I got corrected on twitter that 2048 steps per revolution of stepper motor is not correct.

So I read datasheet again, and it says on stride angle: 5.625°/64

The total number of steps per revolution is therefore 360°/(5.625°/64)=4096!

I did run this AccelStepper demo I created with half-stepping:

It starts at 0(0°), moves to 2048(180°), then to 1024(90°), followed by 3072(270°) and then repeating to 0(0°):

Code: Select all

```
#include <AccelStepper.h>
AccelStepper stepper(AccelStepper::HALF4WIRE, 2, 3, 4, 5);
int i=0;
int A[]={2048,1024,3072,0};
void setup()
{
stepper.setMaxSpeed(800);
stepper.setAcceleration(50);
Serial.begin(9600);
}
void loop()
{
if (stepper.distanceToGo() == 0)
{
Serial.print("moveto(");
Serial.print(A[i]); Serial.println(")");
stepper.moveTo(A[i++]);
i %= sizeof(A)/sizeof(A[0]);
}
stepper.run();
}
```

I verified with that sketch that stepper motor indeed has 4096 half-steps per revolution.

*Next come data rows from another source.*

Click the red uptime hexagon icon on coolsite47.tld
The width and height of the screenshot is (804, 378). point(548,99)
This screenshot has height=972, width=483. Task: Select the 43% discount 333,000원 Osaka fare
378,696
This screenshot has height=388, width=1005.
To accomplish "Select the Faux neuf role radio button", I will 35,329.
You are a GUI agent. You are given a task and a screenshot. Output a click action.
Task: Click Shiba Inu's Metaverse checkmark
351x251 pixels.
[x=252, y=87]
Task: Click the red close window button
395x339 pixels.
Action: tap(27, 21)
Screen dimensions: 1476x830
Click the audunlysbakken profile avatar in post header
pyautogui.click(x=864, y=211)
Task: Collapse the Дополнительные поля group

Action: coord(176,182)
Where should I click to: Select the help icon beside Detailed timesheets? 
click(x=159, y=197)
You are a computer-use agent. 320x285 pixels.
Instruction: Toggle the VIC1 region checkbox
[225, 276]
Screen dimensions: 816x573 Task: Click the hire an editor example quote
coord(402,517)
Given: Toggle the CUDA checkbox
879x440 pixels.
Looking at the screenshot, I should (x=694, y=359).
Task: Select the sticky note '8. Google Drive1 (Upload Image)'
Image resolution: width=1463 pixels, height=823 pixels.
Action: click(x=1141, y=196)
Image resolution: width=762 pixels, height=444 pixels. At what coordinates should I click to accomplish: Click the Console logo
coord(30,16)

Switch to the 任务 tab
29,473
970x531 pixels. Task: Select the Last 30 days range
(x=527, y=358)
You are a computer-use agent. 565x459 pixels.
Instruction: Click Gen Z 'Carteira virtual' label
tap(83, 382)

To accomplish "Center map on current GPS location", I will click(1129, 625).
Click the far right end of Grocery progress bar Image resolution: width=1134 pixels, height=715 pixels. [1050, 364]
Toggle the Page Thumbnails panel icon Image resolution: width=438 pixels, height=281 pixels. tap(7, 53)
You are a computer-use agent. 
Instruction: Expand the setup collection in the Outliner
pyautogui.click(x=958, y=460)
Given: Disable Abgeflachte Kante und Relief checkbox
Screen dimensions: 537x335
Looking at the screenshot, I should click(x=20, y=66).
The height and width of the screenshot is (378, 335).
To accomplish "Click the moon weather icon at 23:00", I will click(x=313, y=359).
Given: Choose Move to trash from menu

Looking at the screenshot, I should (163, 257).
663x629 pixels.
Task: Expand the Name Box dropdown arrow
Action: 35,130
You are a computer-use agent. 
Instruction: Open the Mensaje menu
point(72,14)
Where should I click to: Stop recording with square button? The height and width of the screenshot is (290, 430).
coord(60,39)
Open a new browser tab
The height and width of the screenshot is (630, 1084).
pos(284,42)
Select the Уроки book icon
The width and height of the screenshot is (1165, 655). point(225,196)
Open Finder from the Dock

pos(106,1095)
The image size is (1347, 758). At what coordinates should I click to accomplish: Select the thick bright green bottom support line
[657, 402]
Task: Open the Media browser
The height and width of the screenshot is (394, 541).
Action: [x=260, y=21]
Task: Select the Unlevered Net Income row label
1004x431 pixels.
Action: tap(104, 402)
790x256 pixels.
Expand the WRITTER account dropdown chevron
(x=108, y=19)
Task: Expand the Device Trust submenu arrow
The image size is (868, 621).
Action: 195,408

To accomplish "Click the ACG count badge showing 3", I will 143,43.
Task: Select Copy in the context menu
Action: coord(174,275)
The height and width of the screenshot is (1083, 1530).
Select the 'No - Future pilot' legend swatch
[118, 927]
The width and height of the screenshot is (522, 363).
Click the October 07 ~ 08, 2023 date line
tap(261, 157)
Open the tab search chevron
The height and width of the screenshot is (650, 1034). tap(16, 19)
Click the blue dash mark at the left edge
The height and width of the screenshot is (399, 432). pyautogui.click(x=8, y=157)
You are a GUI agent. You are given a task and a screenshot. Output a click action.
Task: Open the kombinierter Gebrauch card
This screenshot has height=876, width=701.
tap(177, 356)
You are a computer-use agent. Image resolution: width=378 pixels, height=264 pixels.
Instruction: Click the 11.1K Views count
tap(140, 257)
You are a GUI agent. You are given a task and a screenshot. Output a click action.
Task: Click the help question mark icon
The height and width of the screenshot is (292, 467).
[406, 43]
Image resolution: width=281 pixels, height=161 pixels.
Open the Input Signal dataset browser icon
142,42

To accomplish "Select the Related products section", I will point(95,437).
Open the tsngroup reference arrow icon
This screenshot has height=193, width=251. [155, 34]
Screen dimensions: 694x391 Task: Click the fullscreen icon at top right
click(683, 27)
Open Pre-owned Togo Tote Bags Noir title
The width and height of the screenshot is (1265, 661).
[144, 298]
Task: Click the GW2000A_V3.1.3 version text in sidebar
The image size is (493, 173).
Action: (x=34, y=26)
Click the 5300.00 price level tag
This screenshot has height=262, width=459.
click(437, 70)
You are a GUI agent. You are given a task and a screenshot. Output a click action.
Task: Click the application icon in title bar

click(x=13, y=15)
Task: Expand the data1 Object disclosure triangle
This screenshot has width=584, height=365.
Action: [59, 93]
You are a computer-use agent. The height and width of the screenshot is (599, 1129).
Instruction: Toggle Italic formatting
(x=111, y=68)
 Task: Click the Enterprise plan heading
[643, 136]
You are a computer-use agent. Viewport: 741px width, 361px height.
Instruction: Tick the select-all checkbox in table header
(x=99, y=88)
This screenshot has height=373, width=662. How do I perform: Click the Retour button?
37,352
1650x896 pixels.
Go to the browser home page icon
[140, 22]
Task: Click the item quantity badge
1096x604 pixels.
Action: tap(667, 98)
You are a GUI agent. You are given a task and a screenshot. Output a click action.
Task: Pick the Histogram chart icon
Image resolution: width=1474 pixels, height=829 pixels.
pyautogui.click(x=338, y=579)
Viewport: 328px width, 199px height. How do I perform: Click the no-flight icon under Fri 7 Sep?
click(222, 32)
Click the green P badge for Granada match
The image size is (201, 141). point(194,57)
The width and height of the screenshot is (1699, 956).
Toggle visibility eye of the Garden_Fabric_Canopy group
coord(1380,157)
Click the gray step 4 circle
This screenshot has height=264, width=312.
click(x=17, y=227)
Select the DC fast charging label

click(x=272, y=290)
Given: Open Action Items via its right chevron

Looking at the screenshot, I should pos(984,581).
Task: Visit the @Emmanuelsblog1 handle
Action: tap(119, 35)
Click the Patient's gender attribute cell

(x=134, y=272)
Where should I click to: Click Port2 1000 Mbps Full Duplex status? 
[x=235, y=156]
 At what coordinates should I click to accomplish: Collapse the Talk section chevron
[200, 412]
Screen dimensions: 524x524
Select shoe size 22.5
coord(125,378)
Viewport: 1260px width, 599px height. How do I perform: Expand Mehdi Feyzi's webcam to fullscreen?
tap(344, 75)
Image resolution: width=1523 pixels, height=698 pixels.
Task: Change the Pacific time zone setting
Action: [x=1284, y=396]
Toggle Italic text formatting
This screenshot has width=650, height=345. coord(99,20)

Now back to the math from previous posting -- what does change by that?

The linear step from <=0° to >0° is guaranteed to be <0.003µm=3nm !

Code: Select all

```
$ bc -ql
scale=6; pi=4*a(1)
deg=pi/180
hstep=360/64/2
r=2.5
r*(1-c(hstep*deg))
.003012
hstep=360/4096
scale=8
r*(1-c(hstep*deg))
.00000295
```

Using the generalized formula of linear distance with start angle a allowed me to determine the maximal angle that results in a linear distance change of less than 1µm.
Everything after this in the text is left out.